» **PASSAGE PROVIDED**
On 05/27/2014 09:25 PM, Arnd Bergmann wrote:
On Tuesday 27 May 2014, zhangfei wrote:
On 05/26/2014 10:51 PM, Arnd Bergmann wrote:
On Monday 19 May 2014, Zhangfei Gao wrote:
I only noticed one real issue with the driver:
+struct hix5hd2_desc {
+ __le32 buff_addr;
+ __le32 buff_len:11;
+ __le32 reserve2:5;
+ __le32 data_len:11;
+ __le32 reserve1:2;
+ __le32 fl:2;
+ __le32 descvid:1;
+} __aligned(32);
+
You should generall not use bitfields in hardware data structures, as that is
not endian safe and will prevent running a big-endian kernel on this machine.
Better convert this to a set of __le32 fields and explicit shifts and masks.
Got it, will update.
More knowledge about big-endian kernel is appreciated, in which case we
should consider such kernel.
Can we only consider this driver is only running on arm, which is
little-endian.

» **STATED TASK A**
What does the review comment in the driver review thread recommend converting the bitfield structure into?

» **GIVEN INFORMATION**

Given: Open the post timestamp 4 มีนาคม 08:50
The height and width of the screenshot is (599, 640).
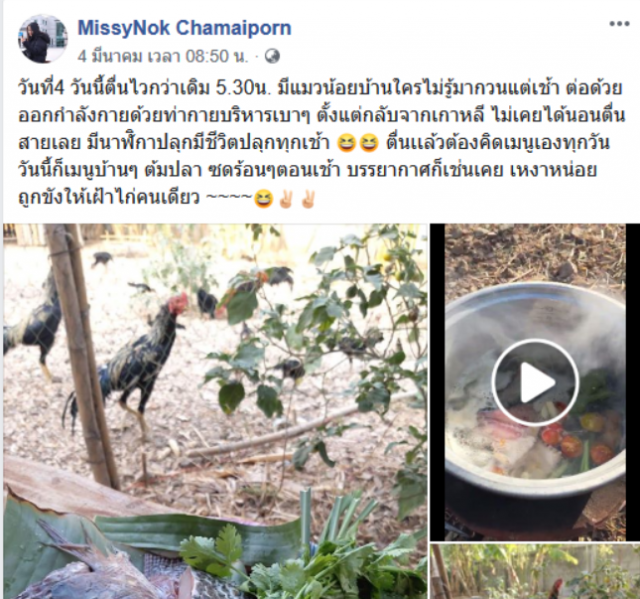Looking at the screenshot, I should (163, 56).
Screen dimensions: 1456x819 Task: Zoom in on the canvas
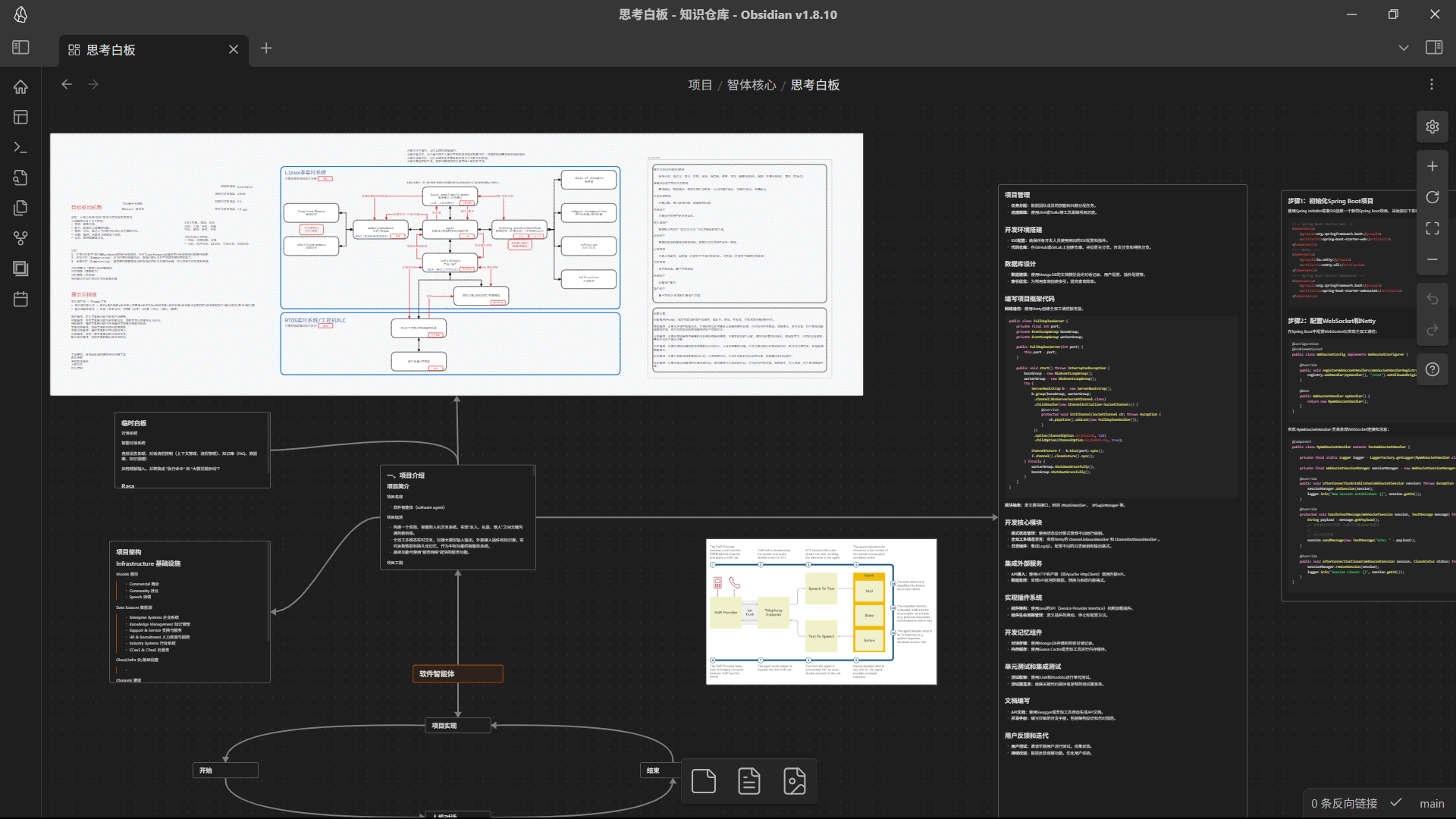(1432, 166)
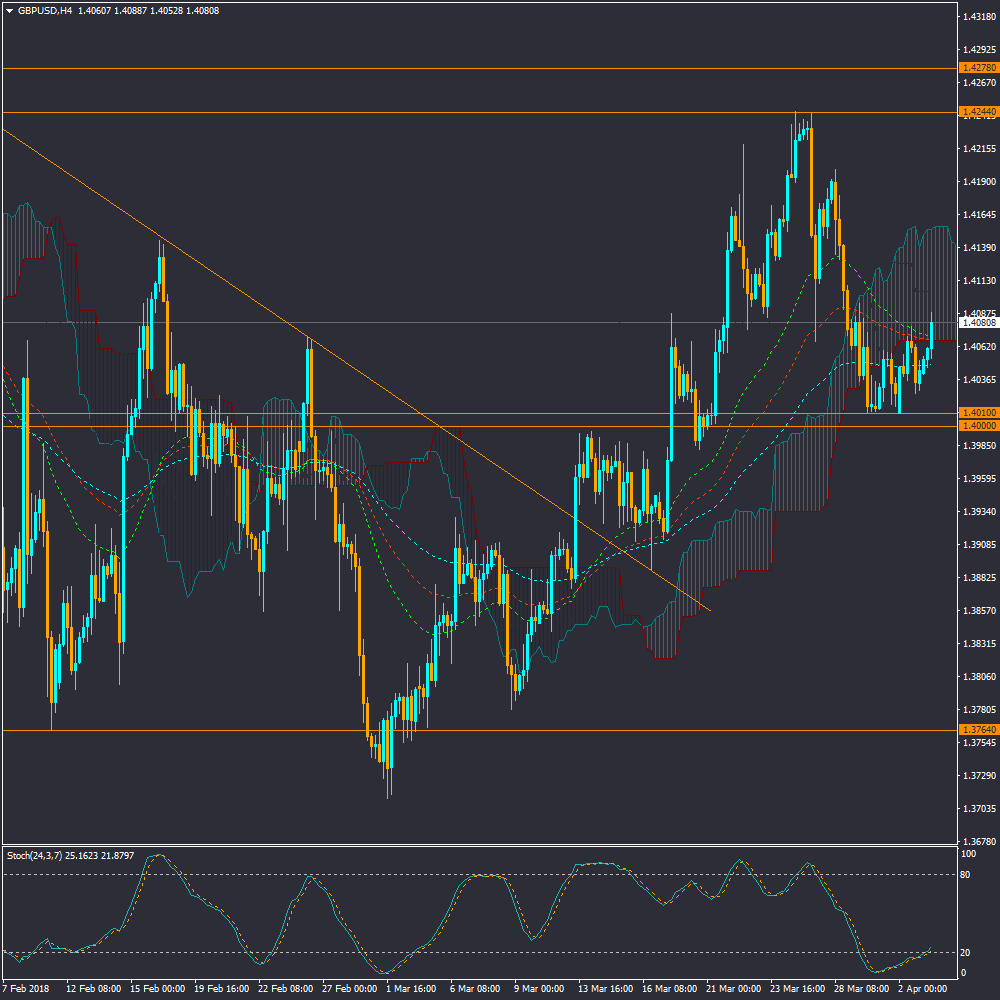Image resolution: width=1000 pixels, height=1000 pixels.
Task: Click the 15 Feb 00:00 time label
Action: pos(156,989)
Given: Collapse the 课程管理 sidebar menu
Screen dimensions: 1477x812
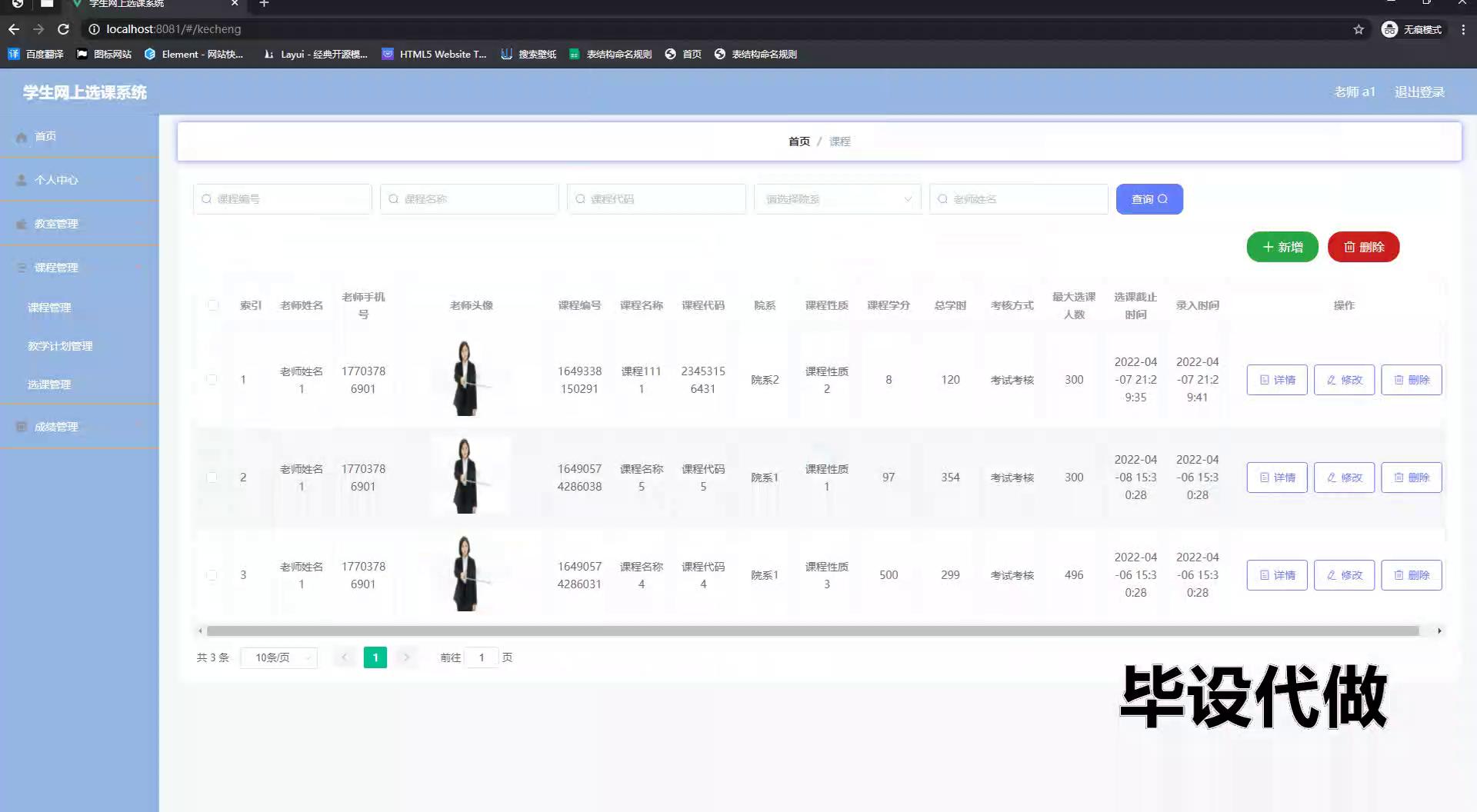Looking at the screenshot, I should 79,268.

» **STATED TASK B**
Copy out all of the records, swapping every "Given" for "Instruction" and changing nothing else. Omit the pictures.

» **WORKED SOLUTION A**
A set of __le32 fields with explicit shifts and masks.

» **WORKED SOLUTION B**
Instruction: Open the post timestamp 4 มีนาคม 08:50
The height and width of the screenshot is (599, 640).
Looking at the screenshot, I should (163, 56).
Screen dimensions: 1456x819 Task: Zoom in on the canvas
(1432, 166)
Image resolution: width=1000 pixels, height=1000 pixels.
Task: Click the 15 Feb 00:00 time label
Action: pos(156,989)
Instruction: Collapse the 课程管理 sidebar menu
Screen dimensions: 1477x812
Looking at the screenshot, I should 79,268.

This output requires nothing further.